Wednesday was more of an inside day as I made kombucha, started making some salves (put the herbs in the oil), and got some ironing done, but come Thursday we were back outside. I had spent Monday cleaning up the Cottage Garden, and I spent Thursday cleaning up the Courtyard. I mowed it and weeded it and trimmed up some roses. Moved rocks around and planted some plants that had been in pots too long. Mom and Papa worked more on the tunnel walls. Steve picked up some grass that Mom had mowed in the front yard. She is working on it little by little—for it has not been mowed all summer and is very much knee-high. Then Steve put the last batch of chicks out to pasture and cleaned up the piles of dirt and leaves that we left around the fire pit.

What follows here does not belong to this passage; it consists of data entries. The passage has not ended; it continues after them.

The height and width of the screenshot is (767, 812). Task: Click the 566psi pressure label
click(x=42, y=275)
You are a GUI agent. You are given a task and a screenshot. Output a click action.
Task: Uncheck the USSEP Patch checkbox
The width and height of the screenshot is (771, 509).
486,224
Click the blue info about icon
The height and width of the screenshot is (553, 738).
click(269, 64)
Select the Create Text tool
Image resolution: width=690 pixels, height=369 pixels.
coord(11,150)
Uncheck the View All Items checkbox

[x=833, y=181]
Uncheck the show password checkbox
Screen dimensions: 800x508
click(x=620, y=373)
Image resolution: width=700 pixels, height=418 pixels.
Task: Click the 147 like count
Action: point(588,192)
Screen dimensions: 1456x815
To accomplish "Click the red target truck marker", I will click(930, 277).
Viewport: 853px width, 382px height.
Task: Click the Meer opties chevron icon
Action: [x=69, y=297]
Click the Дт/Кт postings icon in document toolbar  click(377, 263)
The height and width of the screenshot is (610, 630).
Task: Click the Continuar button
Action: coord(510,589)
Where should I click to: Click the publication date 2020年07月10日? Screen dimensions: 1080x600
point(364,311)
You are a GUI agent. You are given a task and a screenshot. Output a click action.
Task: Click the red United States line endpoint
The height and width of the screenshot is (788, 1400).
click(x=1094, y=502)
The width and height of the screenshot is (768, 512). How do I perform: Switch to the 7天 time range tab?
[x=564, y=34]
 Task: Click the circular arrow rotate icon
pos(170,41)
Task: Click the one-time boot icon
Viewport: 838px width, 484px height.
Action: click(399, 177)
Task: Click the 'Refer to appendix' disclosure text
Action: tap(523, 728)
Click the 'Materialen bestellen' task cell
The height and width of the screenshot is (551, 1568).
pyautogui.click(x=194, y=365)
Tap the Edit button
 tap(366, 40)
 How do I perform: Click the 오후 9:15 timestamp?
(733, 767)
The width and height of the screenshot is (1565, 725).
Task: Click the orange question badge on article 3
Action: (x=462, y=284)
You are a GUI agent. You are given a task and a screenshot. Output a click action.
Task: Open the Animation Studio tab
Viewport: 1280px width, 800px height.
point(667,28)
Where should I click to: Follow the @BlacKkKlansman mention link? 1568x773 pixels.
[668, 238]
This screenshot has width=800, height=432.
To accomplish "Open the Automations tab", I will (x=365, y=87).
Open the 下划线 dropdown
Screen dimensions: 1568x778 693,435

I planned on weeding around the Market Gardens on Friday, but after spending a few hours there I found the task a little bit more than I could accomplish by myself—or at least that day. So after lunch I went back to the courtyard to give Miss Jane Crow a new look. I had last dressed her up for spring, and her clothes were covered in mildew and her hat and hair had blown off with Hurricane Helene. She was looking quite sad. I ditched her old wardrobe, but before I could dress her up I got sidetracked with the grass that was overgrown on the courtyard fence. Since the front yard had not been mowed, that also meant that the grass on the fence was allowed to get out of control and it was encroaching into the flower beds. So I grabbed a shovel and dug out all the grass down the fence line, and then I dressed Miss Jane Crow in a navy blue knit jumper and a red checked long sleeve blouse. I grabbed an old straw hat that was being used as a spider hotel and cleaned it up and put it on her head after I reattached her long yellow braids to her head. I tied the hat on with a star spangled scarf. Then I added some garden gloves for her hands and tied a solar lantern to one hand. I leaned an old plow up next to her and she was ready to work. By then it was after 5:00 and Mom and Papa were still working on the tunnel end wall—and Papa needed to get feed, I needed to start dinner, the grass needed to be cleaned up from the front yard, Mom needed to finish screwing in some screws, the calves needed to be separated, and the laundry needed to be washed—somehow. The washing machine broke Thursday morning—and we were too busy Thursday to go to town to wash laundry, and now it was going on 6:00 Friday night and we still hadn’t gone to town to wash laundry. We only have a two day supply of cow towels and we needed to get them washed. Mom decided to use our washing machine—because the only part that is broken is the agitating part. So she fills it up with water and soap and then agitates it herself with a broom handle. Then she rinses and spins a few times and then they are ready for the dryer. I think that we will be getting a washing machine on loan tomorrow from my brother-in-law who owns three of them. That will be very helpful because we just do not have time to go to town to do laundry.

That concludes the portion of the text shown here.